Als herbenoemingen na elke periode van vier jaar geen automatisme zijn, kan 98% van de beursondernemingen het quota voor het aantal vrouwen in de Raad van Commissarissen voor 2016 halen. Dit blijkt uit onderzoek van prof.dr. Mijntje Lückerath-Rovers. Voor Raden van Bestuur is het percentage 68%, doordat nog een honderdtal bestuurders benoemd is voor onbepaalde tijd.
In december 2009 heeft de Tweede Kamer het wetsvoorstel goedgekeurd waarin een streefgetal van minimaal 30% vrouwen (en 30% mannen) in RvBs en RvCs van grote NVs en BVs is opgenomen. De Eerste Kamer heeft hierover nog niet besloten. Het streefgetal van minimaal 30% betekent dat dit in de praktijk kan oplopen tot 50%, aangezien het benoemen van 1,2 vrouw (in bijvoorbeeld een raad van vier personen) nu eenmaal niet mogelijk is.
Prof.dr. Mijntje Lückerath-Rovers is universitair hoofddocent aan de Erasmus Universiteit Rotterdam en hoogleraar Corporate Governance aan Nyenrode Business Universiteit. Zij onderzocht de haalbaarheid van het quota-wetsvoorstel voor beursgenoteerde ondernemingen.

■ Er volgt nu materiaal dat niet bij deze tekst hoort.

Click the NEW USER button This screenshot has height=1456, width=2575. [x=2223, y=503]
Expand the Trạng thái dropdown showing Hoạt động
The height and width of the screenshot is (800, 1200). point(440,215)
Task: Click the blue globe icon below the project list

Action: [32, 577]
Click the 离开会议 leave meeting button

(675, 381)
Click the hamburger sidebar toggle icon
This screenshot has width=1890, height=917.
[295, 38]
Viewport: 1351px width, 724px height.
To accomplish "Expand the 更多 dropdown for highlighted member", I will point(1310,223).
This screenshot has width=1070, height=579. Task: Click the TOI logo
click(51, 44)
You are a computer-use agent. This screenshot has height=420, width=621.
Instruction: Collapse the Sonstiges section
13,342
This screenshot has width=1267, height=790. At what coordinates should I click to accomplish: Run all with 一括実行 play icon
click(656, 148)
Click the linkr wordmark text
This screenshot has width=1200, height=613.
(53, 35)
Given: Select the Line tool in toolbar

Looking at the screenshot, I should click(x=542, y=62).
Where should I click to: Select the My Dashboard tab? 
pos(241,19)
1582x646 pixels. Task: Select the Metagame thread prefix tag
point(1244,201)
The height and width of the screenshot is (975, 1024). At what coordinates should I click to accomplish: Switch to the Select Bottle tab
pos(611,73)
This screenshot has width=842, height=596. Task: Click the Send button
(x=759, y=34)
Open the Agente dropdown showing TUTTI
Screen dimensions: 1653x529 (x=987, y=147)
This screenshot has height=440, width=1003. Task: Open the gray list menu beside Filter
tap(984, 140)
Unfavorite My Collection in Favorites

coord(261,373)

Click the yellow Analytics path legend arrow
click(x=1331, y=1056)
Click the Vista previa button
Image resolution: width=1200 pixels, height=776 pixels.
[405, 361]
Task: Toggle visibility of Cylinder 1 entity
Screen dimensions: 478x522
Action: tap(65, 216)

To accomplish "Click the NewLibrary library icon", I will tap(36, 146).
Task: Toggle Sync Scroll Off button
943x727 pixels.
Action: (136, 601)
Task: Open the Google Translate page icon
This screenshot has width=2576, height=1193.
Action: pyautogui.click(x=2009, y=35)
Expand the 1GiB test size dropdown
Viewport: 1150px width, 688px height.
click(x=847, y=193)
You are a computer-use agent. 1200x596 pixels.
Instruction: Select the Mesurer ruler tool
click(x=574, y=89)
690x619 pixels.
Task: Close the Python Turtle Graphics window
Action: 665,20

Lückerath-Rovers: ‘Ook de Corporate Governance Code stelt dat herbenoeming geen automatisme moet zijn en slechts plaats moet vinden na zorgvuldige overwegingen waarbij ook bij herbenoemingen de profielschets in acht moet worden genomen. Het quotum is dus misschien niet haalbaar voor álle beurs-ondernemingen, maar wel voor de overgrote meerderheid.’
Resultaten
De belangrijkste resultaten uit het onderzoek zijn:
- Het aantal ondernemingen dat zou moeten voldoen aan het streefgetal (grote NVs en BVs) is geschat op ongeveer 4.500. De haalbaarheid van het quota voor deze grote groep is lastig in te schatten aangezien zij veelal niet hoeven te voldoen aan de eisen van een 4-jaarsbenoemingstermijn en dus vaker voor onbepaalde tijd zijn benoemd.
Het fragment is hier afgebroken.